Arab sources also reported that the talks also dealt with the consequences of the war in Ukraine on the wheat and oil economy in the Middle East.
A source in the Gulf told TPS Tuesday that “the tripartite summit is part of a cross-border and large-scale effort designed to bring about the formation of a Sunni Arab axis led by the Gulf states and with an Israeli partnership to face the Iranian Persian axis and its proxies.”
He said that “Saudi Arabia and the United Arab Emirates divided between them the most important missions designed to support national security in the Gulf, including the issue of Syria’s return to the Arab world, the situation in Iraq, the consequences of the war in Ukraine, issues concerning African countries and more. Above all, however, they are working on issues of national security in the Gulf in light of the likelihood of Iran obtaining nuclear weapons.”
The source added that the UAE is “actually serving as a representative of the Saudi position and they are bringing it to the meeting tables with senior Israeli officials.”
Referring to the tensions between Saudi Arabia, the United Arab Emirates, and the US, he said that “the US is deeply disappointed and concerned that the current contacts within the Gulf, and between the Arab states and Israel, are taking place without prior consultations with the US.”
“Since the Abraham Accords were signed at the end of the Trump era, Biden’s US has lost its centrality in the agreements and is not the address, and therefore is not required to give its blessing to a series of decisions and steps,” he noted.
The source added that “it is not the Iranian case alone that drives the Gulf-Israel relationship, but mainly the desire to establish an entire strategic space with the participation of the Gulf States and Israel. We understand that Iran can be weakened politically and economically by establishing an axis of developed Sunni Arab states with significant technological and economic capabilities.”
“It also adds to your understanding that large sections of the young people in Iran are very far from the ideological conception of the [Islamic] revolution,” he said. “However, until the changes in Iran mature, we must work to establish another axis, Arab, Gulf, and Israeli.”
Referring to the US disappointment from Assad’s meeting with UAE ruler Sheikh Mohamed bin Zayed, he said that the effort to bring Syria back into the Arab world despite American opposition is likely to continue.

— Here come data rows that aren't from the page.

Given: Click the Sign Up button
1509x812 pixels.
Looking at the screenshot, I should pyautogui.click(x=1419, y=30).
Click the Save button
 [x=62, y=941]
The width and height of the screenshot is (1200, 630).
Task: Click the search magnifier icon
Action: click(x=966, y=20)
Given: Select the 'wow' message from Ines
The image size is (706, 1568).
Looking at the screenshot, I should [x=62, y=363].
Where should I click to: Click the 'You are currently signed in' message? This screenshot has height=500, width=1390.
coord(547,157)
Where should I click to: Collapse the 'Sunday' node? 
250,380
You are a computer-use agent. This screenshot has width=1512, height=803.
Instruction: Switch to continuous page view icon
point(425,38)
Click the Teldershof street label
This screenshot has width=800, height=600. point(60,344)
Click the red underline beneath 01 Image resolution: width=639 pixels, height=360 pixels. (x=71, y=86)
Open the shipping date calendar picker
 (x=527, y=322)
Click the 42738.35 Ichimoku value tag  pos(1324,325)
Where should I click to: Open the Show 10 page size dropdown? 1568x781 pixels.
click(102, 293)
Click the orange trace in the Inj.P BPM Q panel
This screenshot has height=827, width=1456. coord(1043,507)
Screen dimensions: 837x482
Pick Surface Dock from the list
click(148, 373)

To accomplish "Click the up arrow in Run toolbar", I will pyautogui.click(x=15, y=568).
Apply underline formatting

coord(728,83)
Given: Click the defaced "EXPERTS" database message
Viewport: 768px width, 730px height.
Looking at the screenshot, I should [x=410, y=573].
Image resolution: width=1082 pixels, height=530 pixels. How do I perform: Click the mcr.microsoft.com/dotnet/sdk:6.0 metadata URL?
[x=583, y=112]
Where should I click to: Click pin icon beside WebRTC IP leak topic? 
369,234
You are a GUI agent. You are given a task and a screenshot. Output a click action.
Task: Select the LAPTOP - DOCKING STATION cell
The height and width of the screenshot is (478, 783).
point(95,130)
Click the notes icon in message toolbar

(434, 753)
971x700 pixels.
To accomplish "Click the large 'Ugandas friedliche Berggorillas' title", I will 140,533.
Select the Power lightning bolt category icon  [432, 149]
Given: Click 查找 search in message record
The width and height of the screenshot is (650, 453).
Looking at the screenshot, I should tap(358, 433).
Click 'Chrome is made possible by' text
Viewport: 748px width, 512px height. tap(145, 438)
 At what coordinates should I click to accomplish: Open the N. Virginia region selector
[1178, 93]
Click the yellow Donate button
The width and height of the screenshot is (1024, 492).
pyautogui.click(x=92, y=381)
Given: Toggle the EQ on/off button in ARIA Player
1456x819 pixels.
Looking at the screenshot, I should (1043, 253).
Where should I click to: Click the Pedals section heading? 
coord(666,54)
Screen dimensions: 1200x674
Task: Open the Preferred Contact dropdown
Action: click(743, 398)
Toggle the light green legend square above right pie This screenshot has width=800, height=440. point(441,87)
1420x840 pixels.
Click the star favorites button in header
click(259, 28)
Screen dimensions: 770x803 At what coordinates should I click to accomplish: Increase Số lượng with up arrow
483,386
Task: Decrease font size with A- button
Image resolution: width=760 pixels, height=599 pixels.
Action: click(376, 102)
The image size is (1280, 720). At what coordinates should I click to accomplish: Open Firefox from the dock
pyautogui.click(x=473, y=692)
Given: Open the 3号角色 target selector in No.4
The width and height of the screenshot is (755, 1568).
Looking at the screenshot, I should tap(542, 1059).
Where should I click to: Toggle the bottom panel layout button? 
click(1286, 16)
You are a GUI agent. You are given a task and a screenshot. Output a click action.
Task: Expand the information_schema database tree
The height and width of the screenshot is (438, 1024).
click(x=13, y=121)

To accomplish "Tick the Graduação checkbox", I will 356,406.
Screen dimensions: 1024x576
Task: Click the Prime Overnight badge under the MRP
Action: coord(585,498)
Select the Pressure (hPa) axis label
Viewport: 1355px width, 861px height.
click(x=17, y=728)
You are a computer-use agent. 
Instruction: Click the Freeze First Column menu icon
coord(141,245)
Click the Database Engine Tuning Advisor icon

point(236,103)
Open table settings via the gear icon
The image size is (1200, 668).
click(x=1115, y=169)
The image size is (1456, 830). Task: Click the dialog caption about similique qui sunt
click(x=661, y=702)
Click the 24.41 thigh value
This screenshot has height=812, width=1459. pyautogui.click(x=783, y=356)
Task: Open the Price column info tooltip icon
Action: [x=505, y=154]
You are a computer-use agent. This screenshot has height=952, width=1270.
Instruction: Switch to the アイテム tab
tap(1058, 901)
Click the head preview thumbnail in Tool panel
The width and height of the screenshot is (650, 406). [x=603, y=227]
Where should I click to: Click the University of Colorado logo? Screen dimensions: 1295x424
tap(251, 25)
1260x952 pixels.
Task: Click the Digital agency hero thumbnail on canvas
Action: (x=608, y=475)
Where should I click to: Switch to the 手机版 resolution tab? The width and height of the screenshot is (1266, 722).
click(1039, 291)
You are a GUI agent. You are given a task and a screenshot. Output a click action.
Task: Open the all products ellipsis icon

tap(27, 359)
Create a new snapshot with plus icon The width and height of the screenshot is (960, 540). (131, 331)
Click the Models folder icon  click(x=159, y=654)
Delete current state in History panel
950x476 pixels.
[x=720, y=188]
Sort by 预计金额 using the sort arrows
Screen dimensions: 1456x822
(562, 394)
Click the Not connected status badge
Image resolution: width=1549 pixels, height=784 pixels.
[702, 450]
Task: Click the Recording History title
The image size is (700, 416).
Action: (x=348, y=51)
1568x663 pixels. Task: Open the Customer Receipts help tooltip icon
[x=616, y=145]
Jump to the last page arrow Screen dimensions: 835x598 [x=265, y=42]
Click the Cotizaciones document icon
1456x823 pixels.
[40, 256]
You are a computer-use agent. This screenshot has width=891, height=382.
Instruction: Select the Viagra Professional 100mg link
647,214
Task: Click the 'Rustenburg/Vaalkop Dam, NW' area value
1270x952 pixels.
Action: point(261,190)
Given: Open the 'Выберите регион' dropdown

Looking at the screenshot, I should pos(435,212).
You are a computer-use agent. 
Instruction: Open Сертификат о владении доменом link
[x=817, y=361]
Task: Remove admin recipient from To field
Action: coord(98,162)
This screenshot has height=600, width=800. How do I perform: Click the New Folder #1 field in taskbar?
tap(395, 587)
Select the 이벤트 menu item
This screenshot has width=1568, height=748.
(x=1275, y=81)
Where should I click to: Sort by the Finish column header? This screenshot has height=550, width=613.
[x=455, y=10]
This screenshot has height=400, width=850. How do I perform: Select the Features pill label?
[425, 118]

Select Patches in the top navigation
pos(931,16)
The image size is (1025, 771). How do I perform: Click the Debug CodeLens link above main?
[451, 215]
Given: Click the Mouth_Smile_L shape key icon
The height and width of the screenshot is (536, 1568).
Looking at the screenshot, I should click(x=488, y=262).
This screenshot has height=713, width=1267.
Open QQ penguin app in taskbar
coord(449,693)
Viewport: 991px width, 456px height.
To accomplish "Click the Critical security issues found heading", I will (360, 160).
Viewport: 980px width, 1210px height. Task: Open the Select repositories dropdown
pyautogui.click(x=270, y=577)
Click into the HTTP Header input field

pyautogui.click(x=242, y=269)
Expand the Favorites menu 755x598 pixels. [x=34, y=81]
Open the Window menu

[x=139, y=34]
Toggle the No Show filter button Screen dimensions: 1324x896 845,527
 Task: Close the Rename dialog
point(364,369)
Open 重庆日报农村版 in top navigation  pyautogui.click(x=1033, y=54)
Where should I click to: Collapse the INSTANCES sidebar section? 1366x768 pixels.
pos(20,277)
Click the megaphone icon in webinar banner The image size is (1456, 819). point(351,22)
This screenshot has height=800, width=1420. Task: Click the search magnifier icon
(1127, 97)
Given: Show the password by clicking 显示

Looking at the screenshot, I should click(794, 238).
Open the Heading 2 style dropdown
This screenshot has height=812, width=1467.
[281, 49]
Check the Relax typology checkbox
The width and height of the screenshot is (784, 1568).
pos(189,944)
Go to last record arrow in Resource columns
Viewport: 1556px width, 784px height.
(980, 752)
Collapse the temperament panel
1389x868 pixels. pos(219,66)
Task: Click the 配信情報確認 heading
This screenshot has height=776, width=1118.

“Stability in Syria is a prominent Arab interest, so the Emirates are working to pull it from Iran’s arms and return it to the moderate axis,” he said. “This is also understandable to Israel because Jordan’s security is also affected by stability in Syria and Israel shows understanding for the Gulf States’ efforts in the Syrian issue, despite American opposition to legitimizing Bashar Assad’s regime.”
The source said that Saudi Arabia and the UAE are engaged in a series of sensitive matters and sometimes make decisions contrary to the American position.
“The Americans need to understand that we are not a star on the American flag and we have separate and different regional priorities. We recognize the importance of the alliance with the United States but this alliance does not mean we are a protectorate. The Gulf has a different system of interests,” he underscored.
“The United States sees the Gulf as a secluded island but the Gulf States understand that their national security lies in the establishment of a large and complete Sunni Arab area, of which Israel is a part,” he concluded.